Aletta Collins is telling me about what arrived in the post when she started her latest project. “A big parcel came and it was my vocal score for West Side Story,” she says. “But then there was this other score,” she mimes holding a weighty tome. “And I opened it and it was the choreography, this most beautiful book with absolutely every movement all written out and diagrams, so detailed and exact. Because everybody who does West Side Story uses the same choreography.” Or at least they did, until now.

Since its stage premiere in 1957, Leonard Bernstein’s score for West Side Story has been inseparable from Jerome Robbins’ choreography, a masterful marriage of movement, music, character and narrative. Robbins also directed the musical (and the 1961 film version) and his iconic moves defined the rivalry between the Jets and the Sharks, his mid-century jazz-ballet never losing its cool.

But change is afoot, because a clutch of new West Side Stories are wiping clean the choreographic slate. Avant-garde director Ivo van Hove is creating a new Broadway production with Belgian choreographer Anne Teresa De Keersmaeker, set to preview in December. And there’s a Steven Spielberg movie in the works, with New York City Ballet choreographer Justin Peck on board. But before either of those comes a new production at Manchester’s Royal Exchange Theatre, directed by Sarah Frankcom, which faces Collins with the challenge of being the first choreographer in a major professional production to rewrite Robbins’ steps.

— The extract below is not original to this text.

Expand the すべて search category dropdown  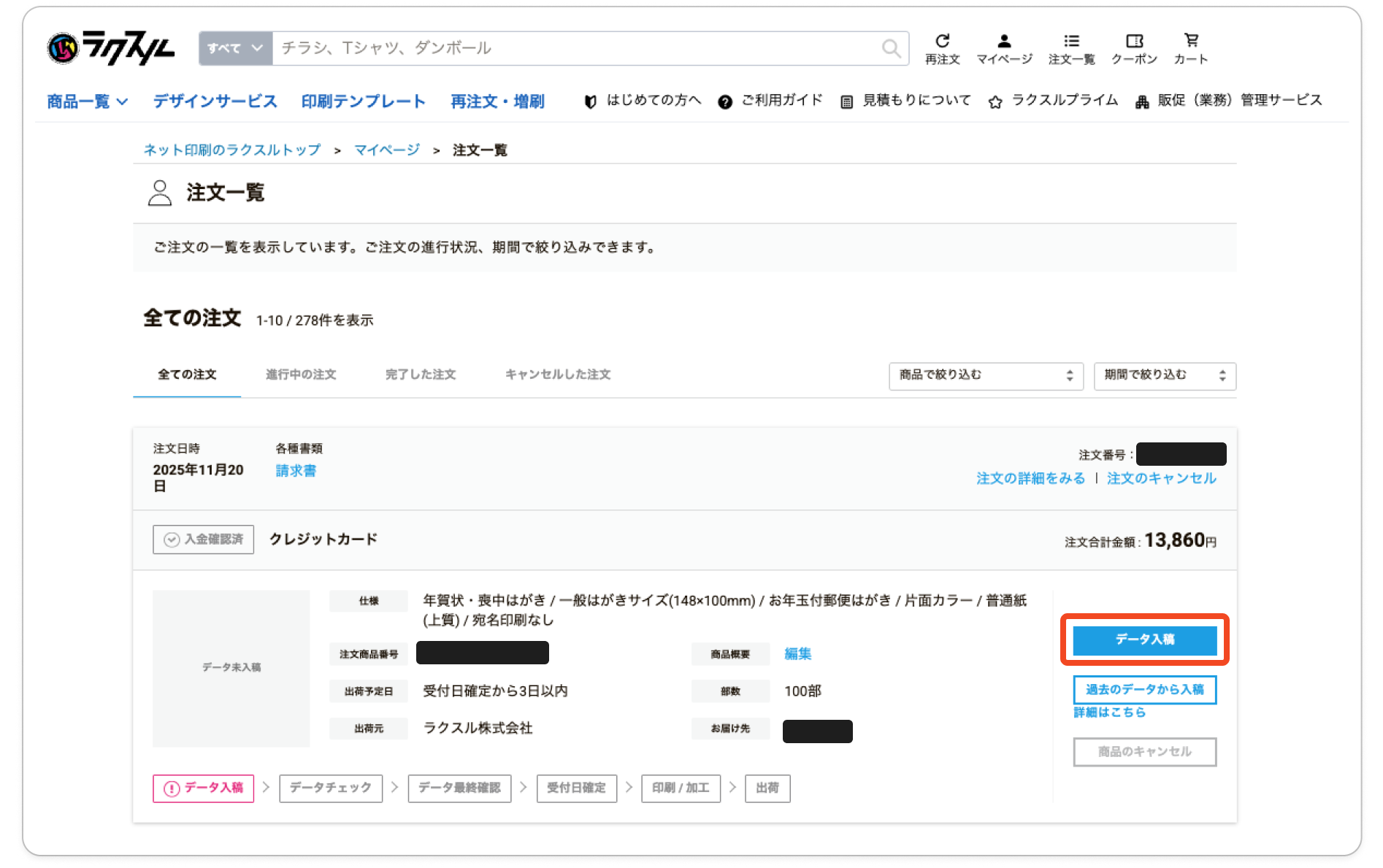tap(235, 49)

It’s a radical act. “The way [the original] shaped choreography, let alone musical theatre, it’s in the fabric of one’s being,” says Collins. “I told a friend I was doing it and they said they’d never seen West Side Story. I said, I bet you can impersonate how they dance. And he went, ‘Is it something like this?’” she leans forward in her seat and clicks her fingers in true Jets style. “That’s how far-reaching it is.”

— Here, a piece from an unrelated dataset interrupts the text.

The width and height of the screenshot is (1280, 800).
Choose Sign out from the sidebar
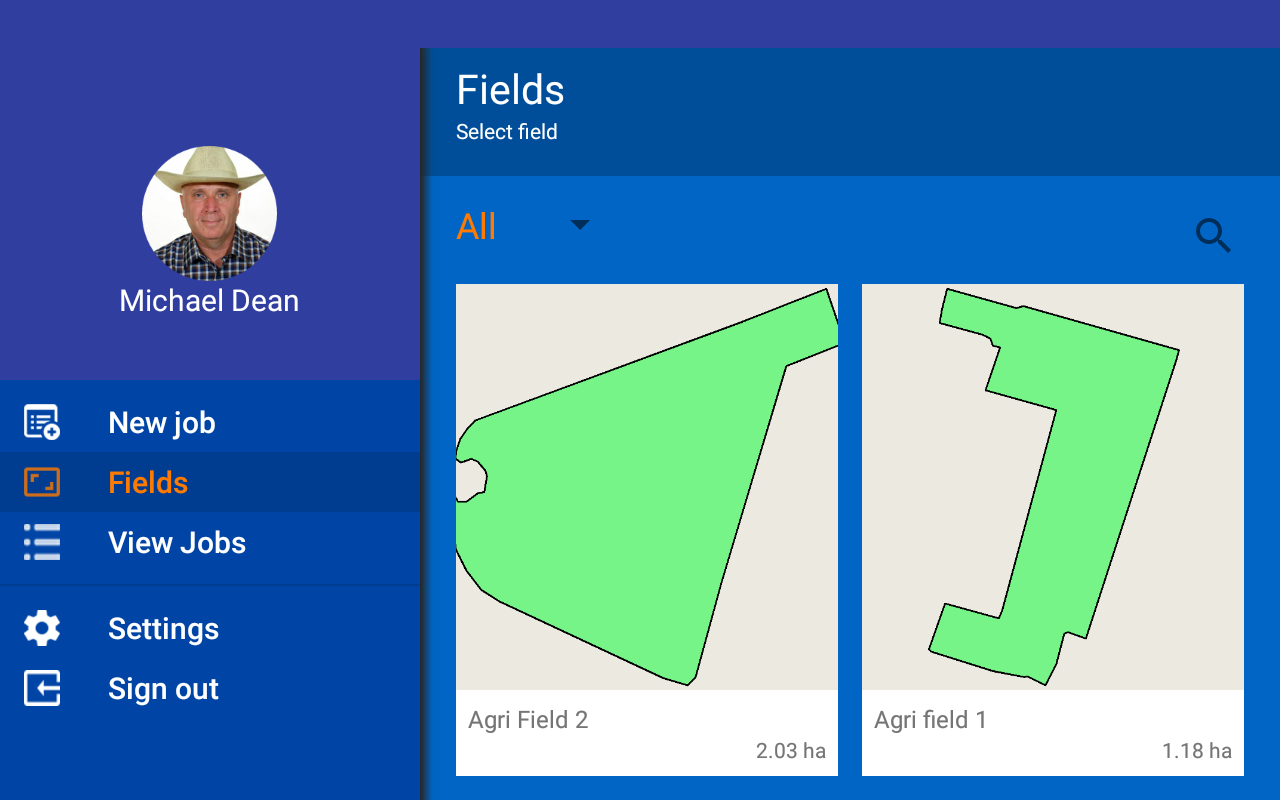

Collins isn’t out to rebel against Robbins for the sake of it. In a rehearsal studio at the Royal Exchange, I watch a run-through of a scene where the two gangs face each other down at the gym. The room is bursting with energy, with elements of Latin, street dance and northern soul all coming through in the choreography. The dancing feels vibrantly alive and looks different to the original while definitely sharing some of its spirit. “It’s still two groups of people threatening each other with knives over doing a mambo,” says Collins. “It’s going to start in a fairly similar place.”

“I think all great pieces of work need to be reimagined,” says Frankcom. “Jerome Robbins was saying something about where dance was at that time. The relationship between dance and theatre is really different in 2019.”

Collins has a background in contemporary dance but now works as a choreographer and director across dance, theatre (The Hairy Ape, The Twilight Zone) and opera (Coraline), and her approach certainly reflects the way most choreographers work today, in collaboration with their performers.

She describes the way she develops movement in the number Cool: “It starts in the drugstore, with the Jets waiting for the Sharks to arrive for this war council. Riff, the leader of the Jets, is telling them all to be cool. So the image we had of him was of a chef with all these saucepans, ready to blow, having to keep the lid on it all. We started looking at movement where you’re trying to keep the lid on your own dynamics, working with the adrenaline of fight or flight. I got them to create their own gestures to show what it’s like to try to sit still when all you want to do is express this huge amount of energy.”

Collins is not a choreographer with a set style, but aims “to try to find something that comes out of character and location” – in this case, the competition for space in the city between first- and second-generation immigrants. The era of Frankcom’s setting is deliberately unspecific, but she sees clear parallels with today. “This could not be more relevant in terms of the potential of young people, the knife crime happening on our streets, the notion of difference and how living alongside people can actually be really difficult. The material felt very fresh.”

Collins is approaching the project with “a healthy balance between trepidation and excitement”, admitting that the Robbins version is “perfect – there’s nothing about it where you don’t go: ‘Wow, that’s beautiful.’”

But nevertheless, she has found it liberating being freed from the sacred choreographic score. Will her friend recognise it as the West Side Story of his imagination? “Well,” she laughs, “it does have some finger clicks,” she says. “But maybe I’ve put them in different places.”